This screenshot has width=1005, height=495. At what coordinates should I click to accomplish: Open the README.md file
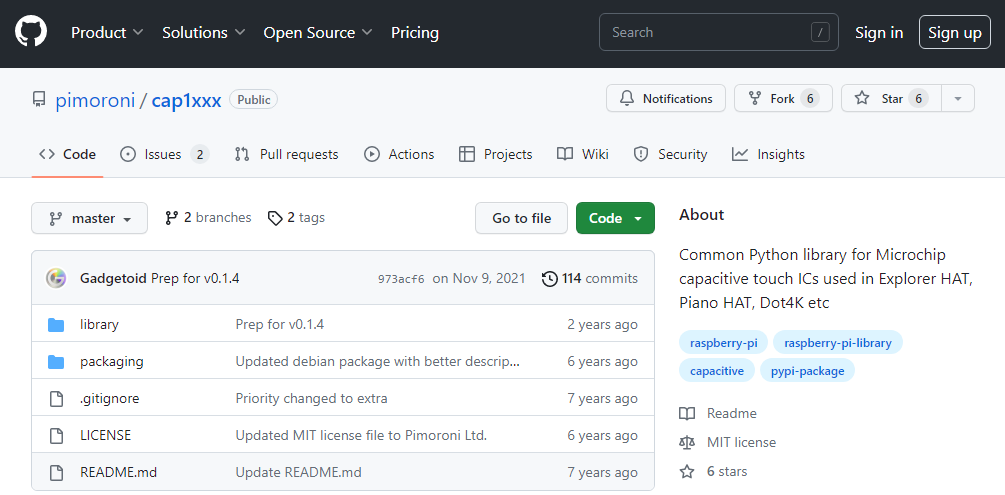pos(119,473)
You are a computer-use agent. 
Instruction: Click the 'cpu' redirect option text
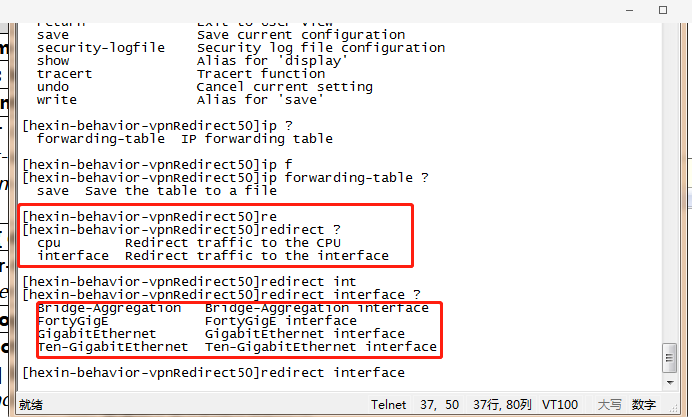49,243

REQUIRED WORK - Make an exact copy of the records above, one that has none of the pictures.

RESULT -
This screenshot has width=1005, height=495. At what coordinates should I click to accomplish: Open the README.md file
pos(119,473)
You are a computer-use agent. 
Instruction: Click the 'cpu' redirect option text
49,243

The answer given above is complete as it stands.